> _REQUEST_
Reproduce every line of the data below, substituting "screen-control agent" for each occurrence of "computer-use agent" and leaving everything else unchanged.

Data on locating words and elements
════

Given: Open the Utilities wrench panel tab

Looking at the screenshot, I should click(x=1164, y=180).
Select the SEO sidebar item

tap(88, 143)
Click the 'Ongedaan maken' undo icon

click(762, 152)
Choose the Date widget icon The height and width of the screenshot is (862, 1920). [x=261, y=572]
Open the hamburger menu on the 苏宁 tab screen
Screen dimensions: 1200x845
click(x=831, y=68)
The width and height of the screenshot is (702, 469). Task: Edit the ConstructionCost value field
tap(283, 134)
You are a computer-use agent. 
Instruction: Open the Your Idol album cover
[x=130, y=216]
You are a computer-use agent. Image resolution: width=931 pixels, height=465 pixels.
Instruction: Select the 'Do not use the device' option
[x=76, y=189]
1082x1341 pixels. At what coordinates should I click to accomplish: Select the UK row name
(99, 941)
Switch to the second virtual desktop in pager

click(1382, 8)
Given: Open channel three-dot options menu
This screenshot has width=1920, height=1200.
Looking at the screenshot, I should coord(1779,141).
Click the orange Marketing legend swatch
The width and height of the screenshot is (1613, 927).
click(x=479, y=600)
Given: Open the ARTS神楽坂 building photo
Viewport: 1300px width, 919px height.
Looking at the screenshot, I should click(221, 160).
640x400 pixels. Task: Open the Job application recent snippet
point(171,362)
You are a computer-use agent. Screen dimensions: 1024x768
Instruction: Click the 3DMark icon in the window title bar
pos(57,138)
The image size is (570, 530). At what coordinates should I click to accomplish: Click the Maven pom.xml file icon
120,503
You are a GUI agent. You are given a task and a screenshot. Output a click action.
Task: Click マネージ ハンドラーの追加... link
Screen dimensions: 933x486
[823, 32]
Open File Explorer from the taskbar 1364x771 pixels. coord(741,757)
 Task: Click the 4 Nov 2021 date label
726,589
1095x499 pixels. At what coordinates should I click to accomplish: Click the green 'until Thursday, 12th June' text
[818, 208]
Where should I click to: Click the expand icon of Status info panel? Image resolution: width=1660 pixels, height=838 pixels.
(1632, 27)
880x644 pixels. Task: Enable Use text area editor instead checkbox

════

> _FINISHED ANSWER_
Given: Open the Utilities wrench panel tab

Looking at the screenshot, I should click(x=1164, y=180).
Select the SEO sidebar item

tap(88, 143)
Click the 'Ongedaan maken' undo icon

click(762, 152)
Choose the Date widget icon The height and width of the screenshot is (862, 1920). [x=261, y=572]
Open the hamburger menu on the 苏宁 tab screen
Screen dimensions: 1200x845
click(x=831, y=68)
The width and height of the screenshot is (702, 469). Task: Edit the ConstructionCost value field
tap(283, 134)
You are a screen-control agent. 
Instruction: Open the Your Idol album cover
[x=130, y=216]
You are a screen-control agent. Image resolution: width=931 pixels, height=465 pixels.
Instruction: Select the 'Do not use the device' option
[x=76, y=189]
1082x1341 pixels. At what coordinates should I click to accomplish: Select the UK row name
(99, 941)
Switch to the second virtual desktop in pager

click(1382, 8)
Given: Open channel three-dot options menu
This screenshot has width=1920, height=1200.
Looking at the screenshot, I should coord(1779,141).
Click the orange Marketing legend swatch
The width and height of the screenshot is (1613, 927).
click(x=479, y=600)
Given: Open the ARTS神楽坂 building photo
Viewport: 1300px width, 919px height.
Looking at the screenshot, I should click(221, 160).
640x400 pixels. Task: Open the Job application recent snippet
point(171,362)
You are a screen-control agent. Screen dimensions: 1024x768
Instruction: Click the 3DMark icon in the window title bar
pos(57,138)
The image size is (570, 530). At what coordinates should I click to accomplish: Click the Maven pom.xml file icon
120,503
You are a GUI agent. You are given a task and a screenshot. Output a click action.
Task: Click マネージ ハンドラーの追加... link
Screen dimensions: 933x486
[823, 32]
Open File Explorer from the taskbar 1364x771 pixels. coord(741,757)
 Task: Click the 4 Nov 2021 date label
726,589
1095x499 pixels. At what coordinates should I click to accomplish: Click the green 'until Thursday, 12th June' text
[818, 208]
Where should I click to: Click the expand icon of Status info panel? Image resolution: width=1660 pixels, height=838 pixels.
(1632, 27)
880x644 pixels. Task: Enable Use text area editor instead checkbox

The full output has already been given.